Step 1: Insert missing COGS (and weights)
Kleio automatically pulls Cost of Goods Sold from your Shopify store, but please navigate to Costs → Missing Data to check if there’s any products with missing COGS.
Here, you can also add missing weights if that’s relevant for you — either for setting shipping costs in Kleio, or to feed weights back to your fulfillment setup for accurate shipping prices.
Note: If you need quantity-based COGS — for example, if you’re dropshipping — you can create custom COGS instead.
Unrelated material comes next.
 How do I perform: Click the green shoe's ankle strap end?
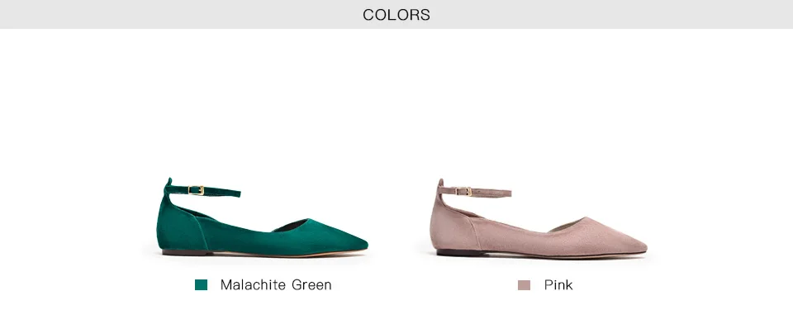(x=234, y=193)
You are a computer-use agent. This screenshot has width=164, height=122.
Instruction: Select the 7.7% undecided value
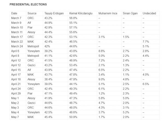coord(146,41)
Read more about setting up COGS here.
Step 2: Connect Ad Platforms and 3PLs
Connect your advertising accounts to track ad spend automatically:
- Meta (Facebook/Instagram)
- Google Ads
- AppLovin
- Snapchat
- TikTok
Connect your affiliate platform to track affiliate commissions:
- GoAffPro
See Ad Integrations for platform-specific details and connection notes.
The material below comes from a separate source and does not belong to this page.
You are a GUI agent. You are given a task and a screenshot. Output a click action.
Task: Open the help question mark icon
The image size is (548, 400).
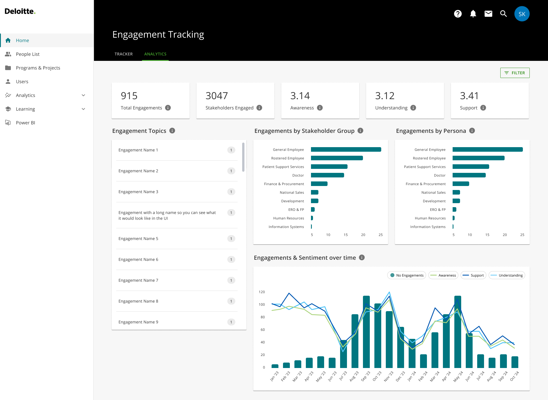(458, 14)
Connect your 3PL to import actual shipping costs:
- ShipHero
Step 3: Define Your Costs
You need to set up your variable and fixed costs for Kleio to accurately show you your profits in real-time.
Variable Costs: Kleio automatically pulls in Shopify Payment transaction fee’s. But you need to define:
- Shipping costs (per order or by weight)
- Fulfillment costs (packaging, handling, etc.)
- Returns costs (handling, shipping, etc.)
- Transaction fees for other payment gateways
Read more about setting up variable costs here.
Fixed Costs:
- Rent
- Salaries
- Software subscriptions
Read more about setting up fixed costs here.
Tip: If you’ve connected the MCP server, you can paste your shipping rate cards, payment fee schedules, or bank statements into Claude or ChatGPT and ask it to create the costs for you.
How detailed should I be?
If you don’t already know your overhead as a % of revenue, input everything — salaries, software, rent, etc. Aim for annual accuracy, not daily perfection.
If your fixed costs are stable, you can skip them entirely and use margin as your key metric instead. Movement in margin will reliably reflect real performance changes without needing to model overhead.
Either way, COGS and variable costs need to be accurate — they’re the foundation for both margin and profit numbers.